The second criteria we consider, I explained, is the fruitfulness of that life. Our investment of money shows in the results of lives changed and churches established. What greater accountability can we require? When Western missionaries go into two-thirds world countries, they are able to find nationals to follow them.
But these nationals too often get caught up in denominational distinctives. Like produces like. Missionary leaders from denominations who fly into these countries and live in five-star hotels will draw to themselves so-called national leaders who are like themselves.
Then, unfortunately, it is the so-called national leaders who are accused of wasting or misusing great amounts of money, while they have often merely followed the example provided by their Western counterparts. Again, I address the Chairman. Have you studied the lives and ministries of the American missionaries you support? I believe you will find that very few of them are directly involved in preaching Christ, but are doing some sort of social work.
If you apply the biblical principles I have outlined, I doubt you would support more than a handful of them. Then I turned and asked the committee members to assess themselves.
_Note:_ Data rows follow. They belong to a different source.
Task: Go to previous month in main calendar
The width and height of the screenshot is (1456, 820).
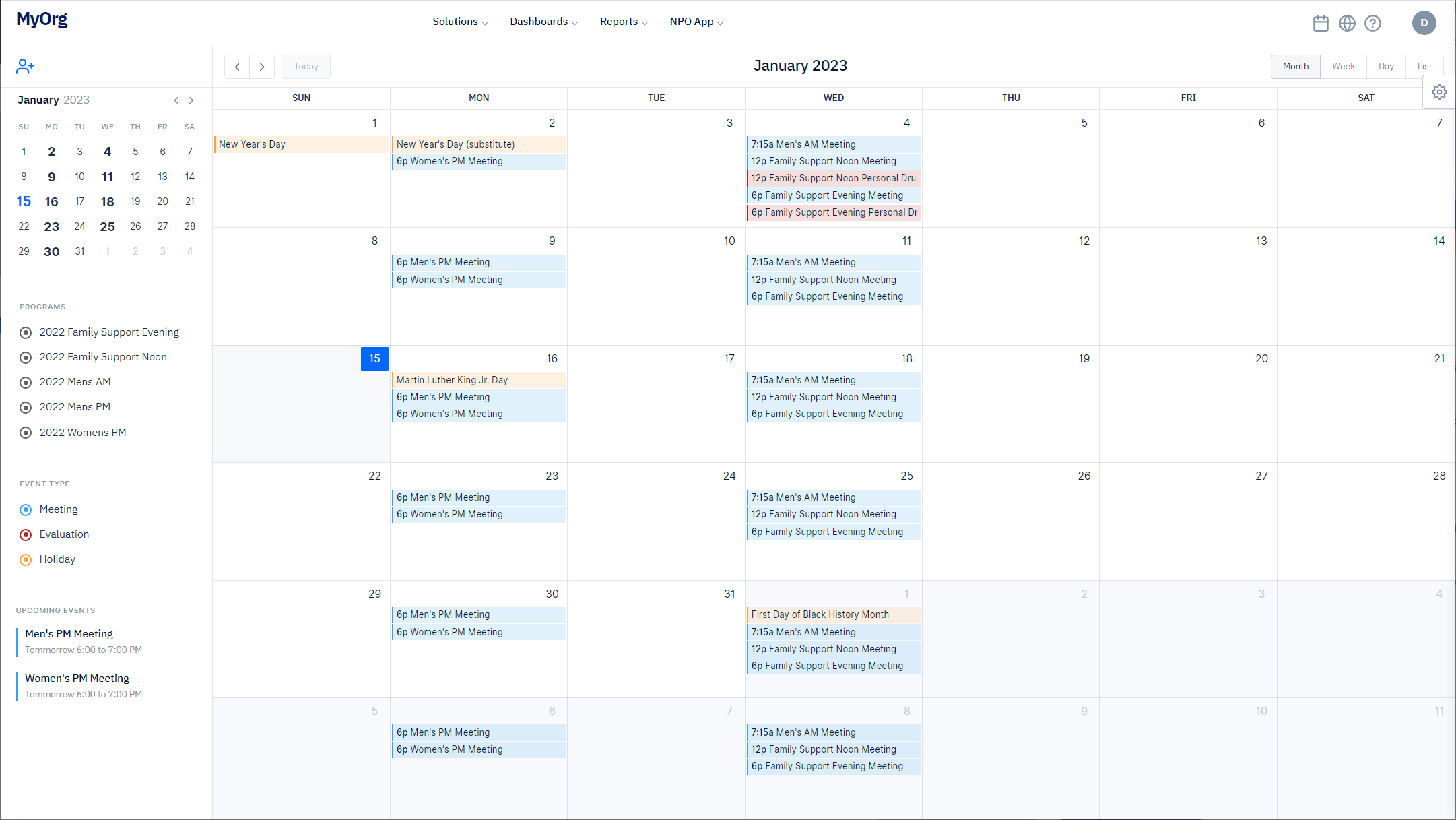Action: [237, 67]

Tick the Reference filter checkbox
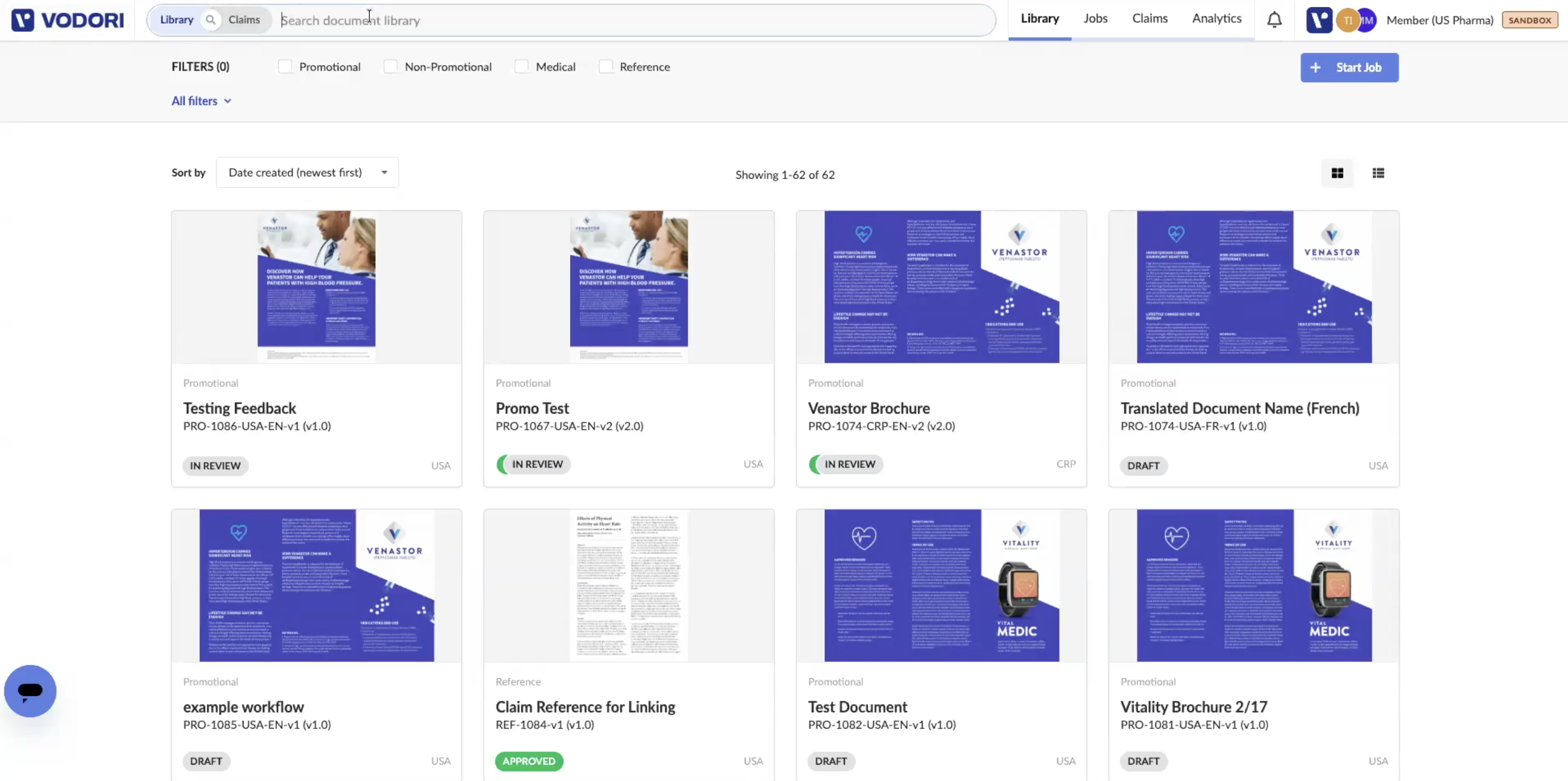coord(606,66)
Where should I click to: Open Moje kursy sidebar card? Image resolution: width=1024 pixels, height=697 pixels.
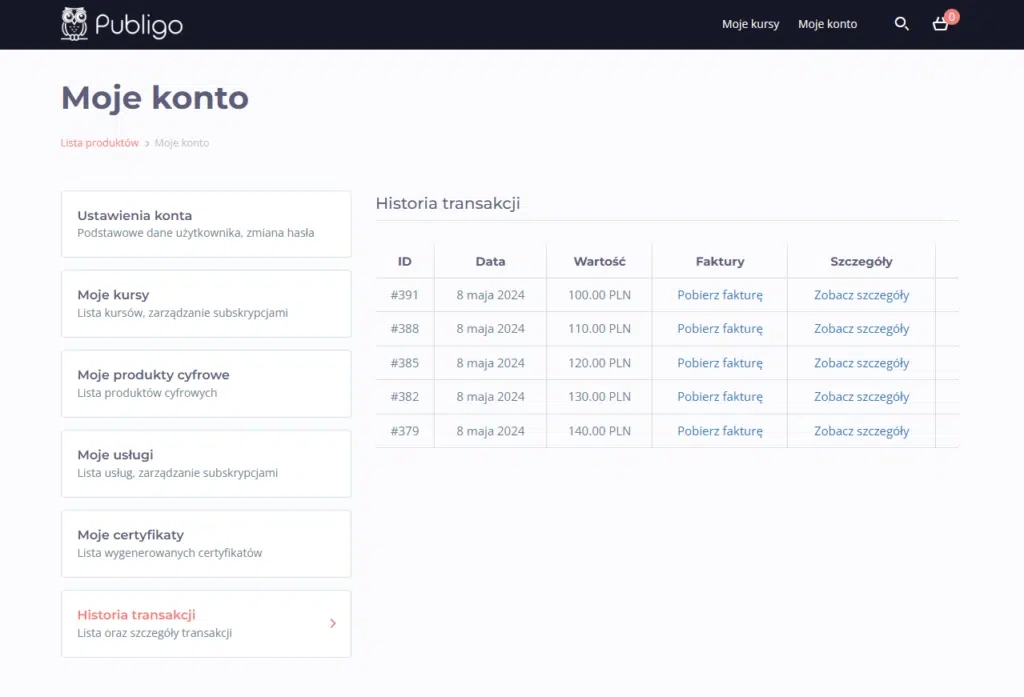[x=206, y=304]
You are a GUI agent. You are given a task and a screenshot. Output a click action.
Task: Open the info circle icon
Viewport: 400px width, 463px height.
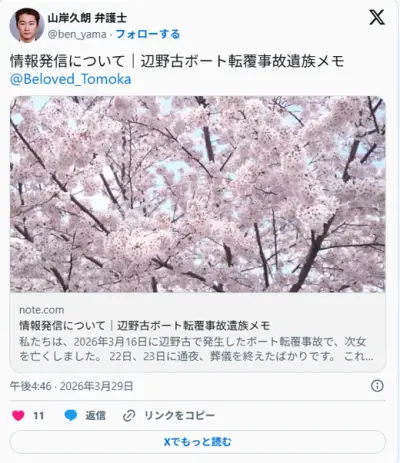coord(377,386)
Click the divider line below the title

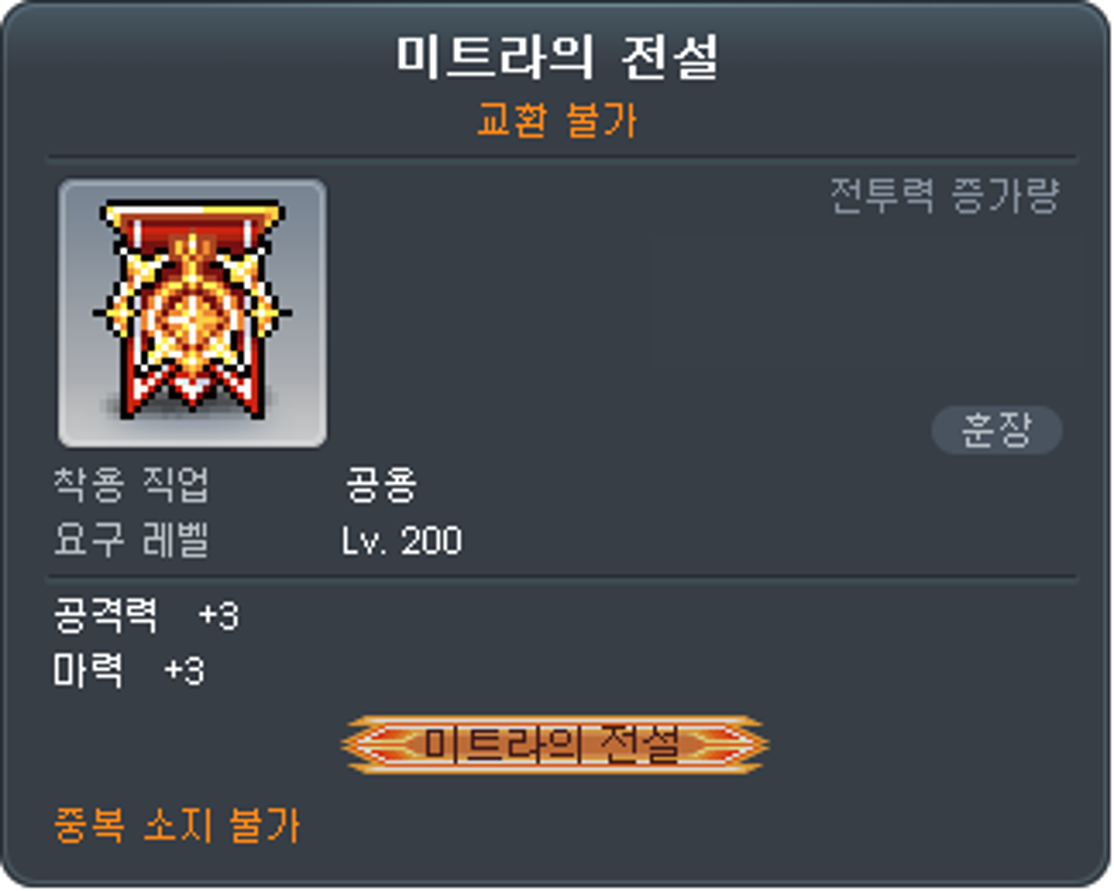tap(562, 158)
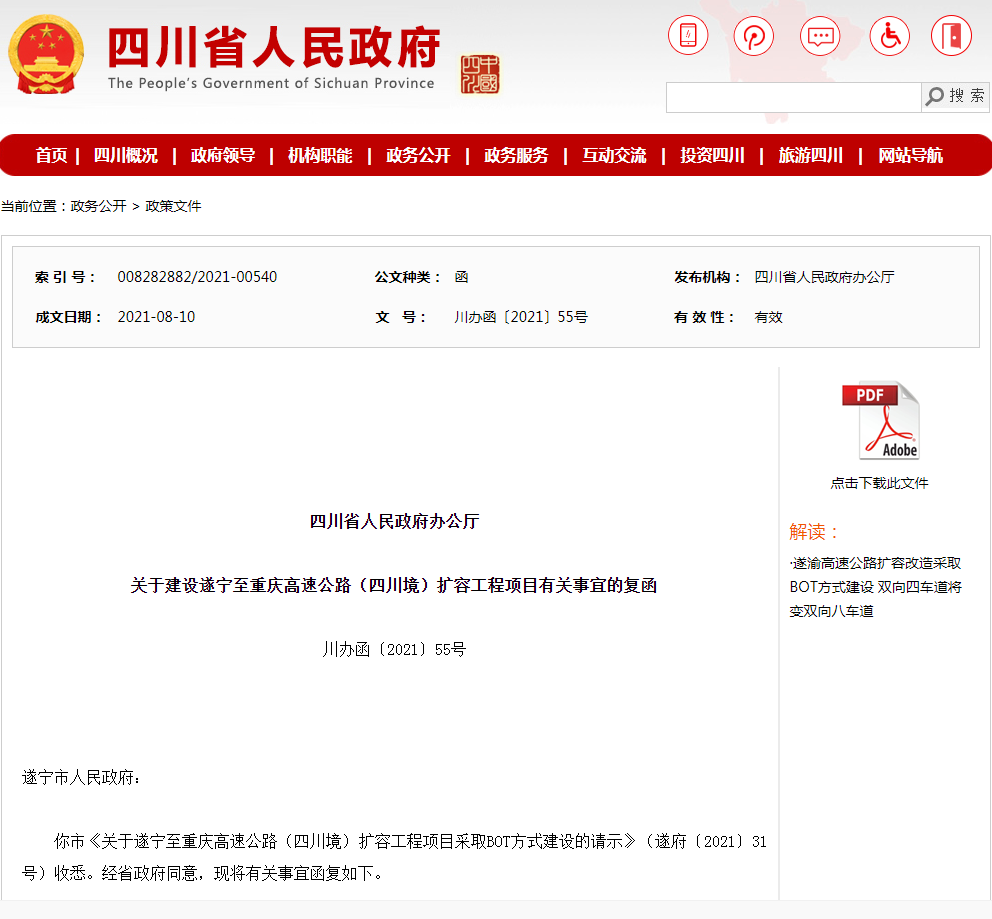Focus the site search text field
The width and height of the screenshot is (992, 919).
tap(793, 97)
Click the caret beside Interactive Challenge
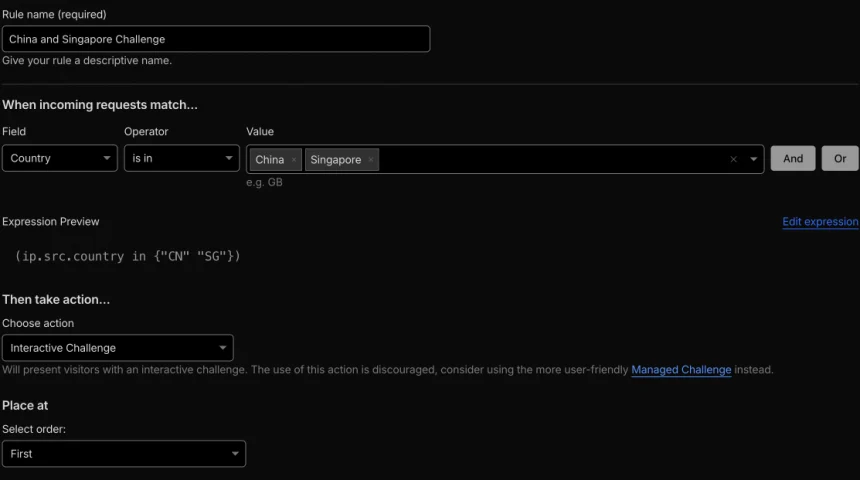This screenshot has height=480, width=860. click(222, 348)
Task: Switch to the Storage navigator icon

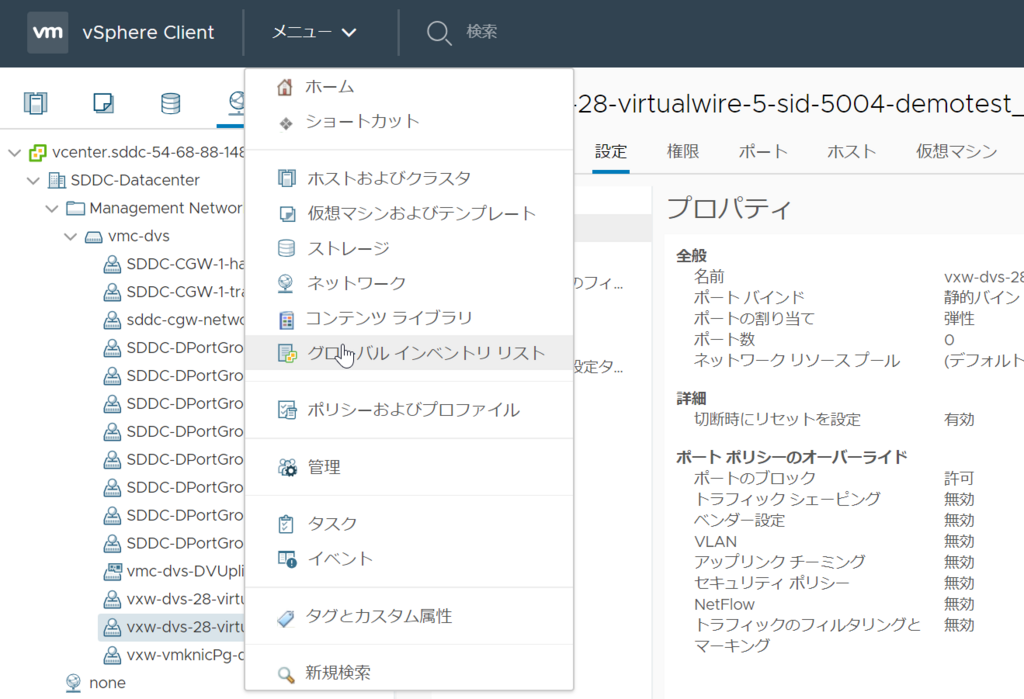Action: point(171,102)
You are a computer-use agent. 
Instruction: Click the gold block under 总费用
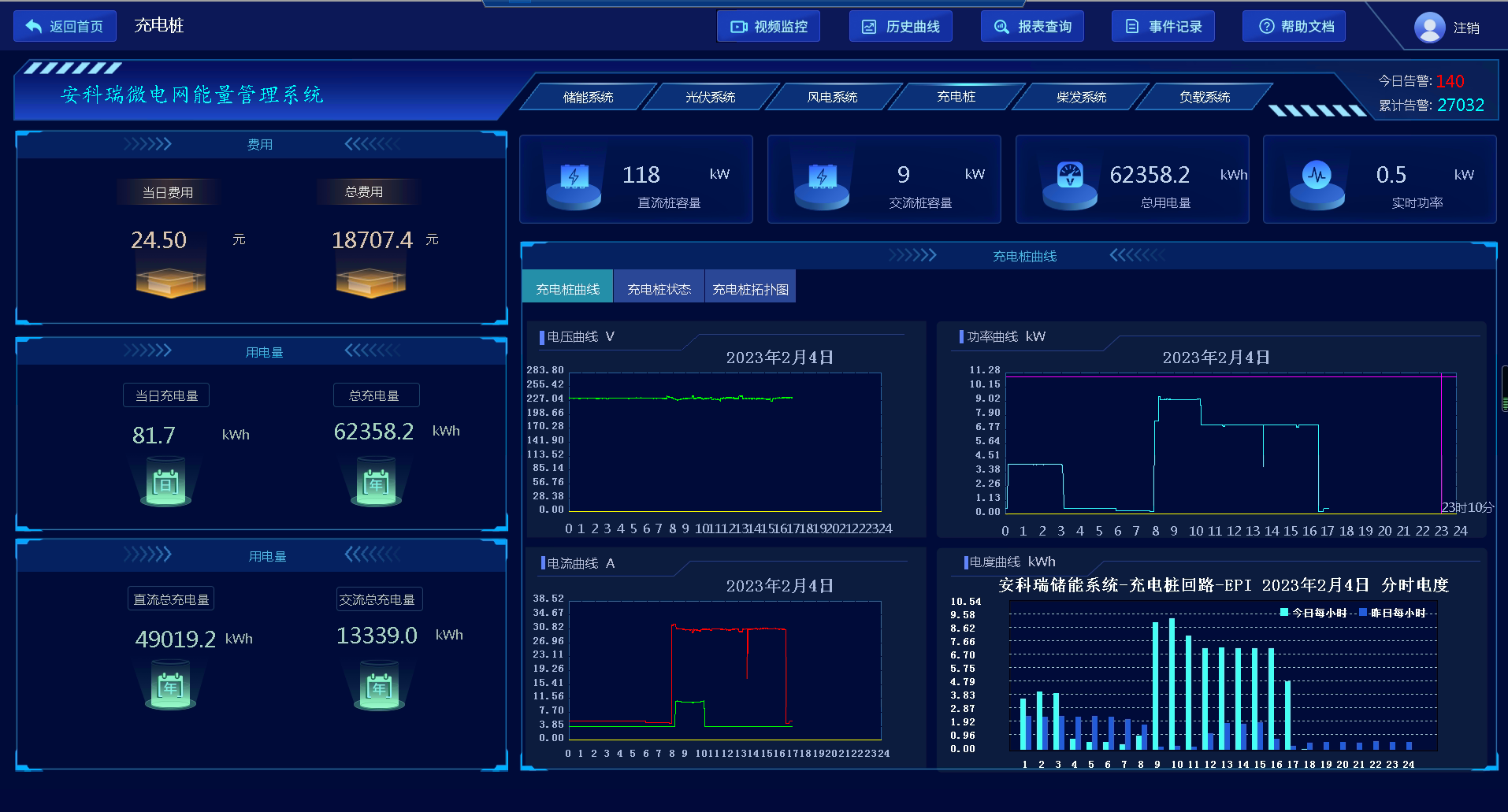pos(370,281)
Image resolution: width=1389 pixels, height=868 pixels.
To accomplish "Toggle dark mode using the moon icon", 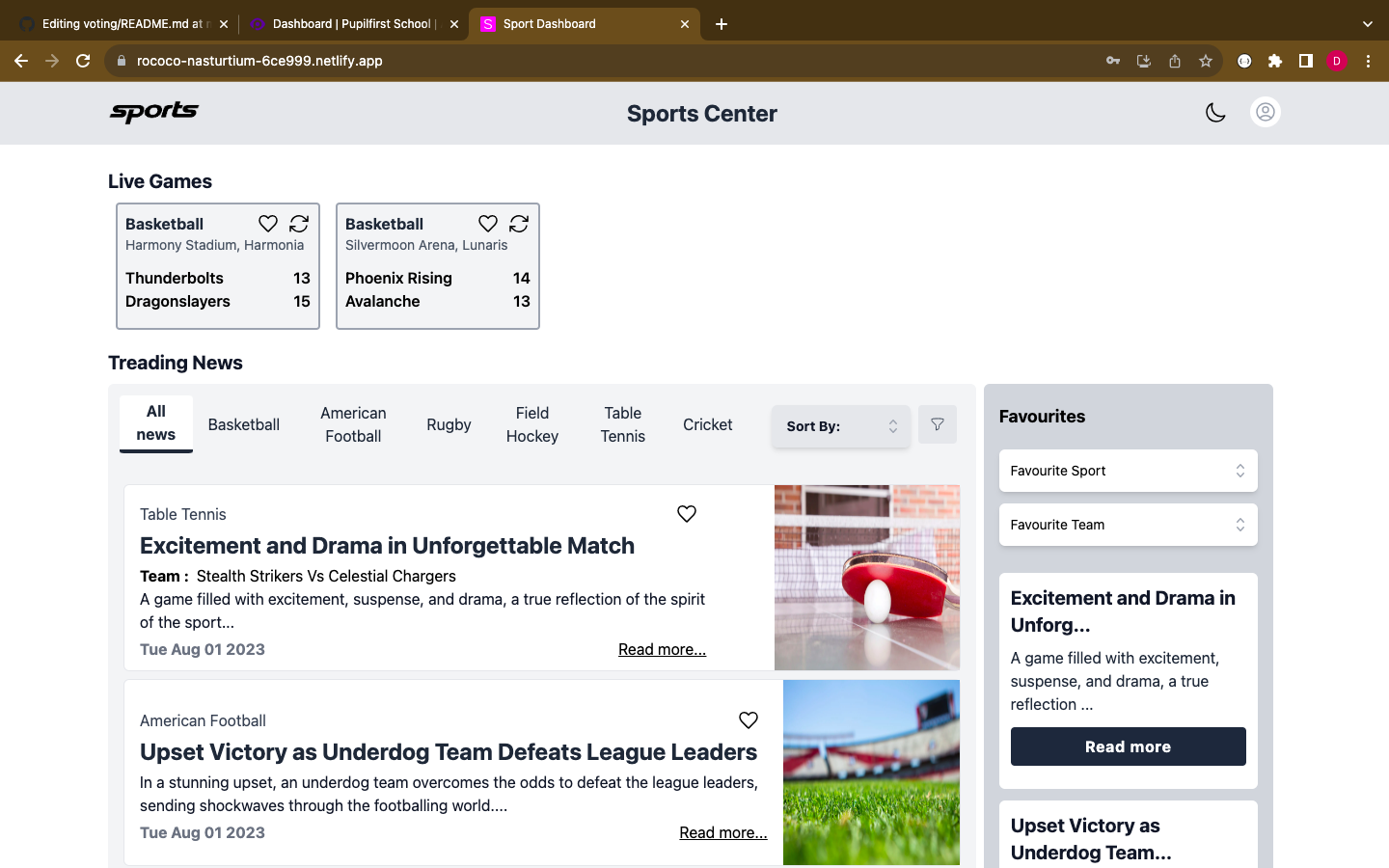I will pos(1215,112).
If your life is not totally committed to Christ, you are not qualified to be on this committee.
That means you cannot use your time, your talents, or your money the way you want. If you do and still think you can help direct God's people to reach a lost world, you mock God Himself. You have to evaluate how you spend every dollar and everything else you do in light of eternity.
The way each one of you lives is where we began our crusade to reach the lost of this world. I was gratified to see the Lord spoke to many of them. There were tears and a feeling of Christ's awareness among us.
This had been a painful time for me. I was glad when it was over. But I needed to be faithful to God's call on my life, to share the vision of Asia's lost souls with the affluent Western Christian brothers and sisters who have it in their power to help.
I was glad to see the Lord spoke to many of them.